Selected passage:
┌──

19 May 2023
At room temperature and pressure, chlorine is a yellowish-green, odoriferous, and toxic gas. It has atomic number 17 and the symbol Cl. It is highly reactive and used in making bleach and disinfectants in addition to a myriad of other uses. In the First World War it was used as a chemical warfare agent.
Chlorine was first isolated by Carl Wilhelm Scheele in 1774, but he didn’t recognize it as an element, and it initially became known as oxymuriatic acid. Humphry Davy identified it as an element in 1809–10 and dubbed it chlorine, taking the name from the Greek χλωρός (green) + ‑ine. Davy’s lecture to the Royal Society on 15 November 1810 reads, in part:
After consulting some of the most eminent chemical philosophers in this country, it has been judged most proper to suggest a name founded upon one of its obvious and characteristic properties—its colour, and to call it Chlorine, or Chloric gas.*
The footnote reads:
* From χλωρος
Sources:
Davy, Humphry. “The Bakerian Lecture. On Some of the Combinations of Oxymuriatic Gas and Oxyene” (15 November 1810). Philosophical Transactions of the Royal Society of London, 101, 1811, 1–35 at 32. The Royal Society.
Miśkowiec, Pawel. “Name Game: The Naming History of the Chemical Elements: Part 2—Turbulent Nineteenth Century.” Foundations of Chemistry, 8 December 2022 (online).
Oxford English Dictionary, third edition, June 2014, s.v. chlorine, n.

└──

Your instructions:
Retype the part of the chlorine text that opens with the words containing "19 May 2023" and closes with "chemical warfare agent.", matching it word for word.

Exercise data:
┌──

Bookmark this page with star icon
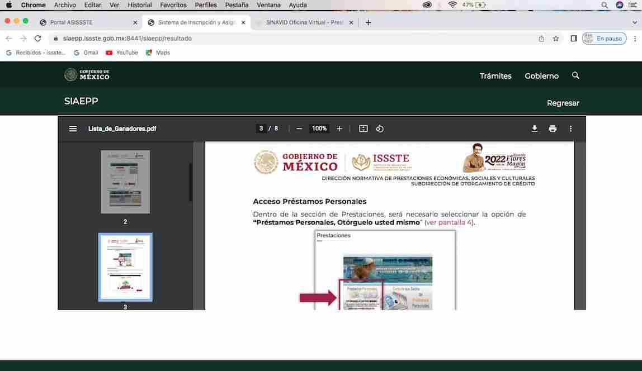642x371 pixels. pos(556,39)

└──

Completed task:
19 May 2023
At room temperature and pressure, chlorine is a yellowish-green, odoriferous, and toxic gas. It has atomic number 17 and the symbol Cl. It is highly reactive and used in making bleach and disinfectants in addition to a myriad of other uses. In the First World War it was used as a chemical warfare agent.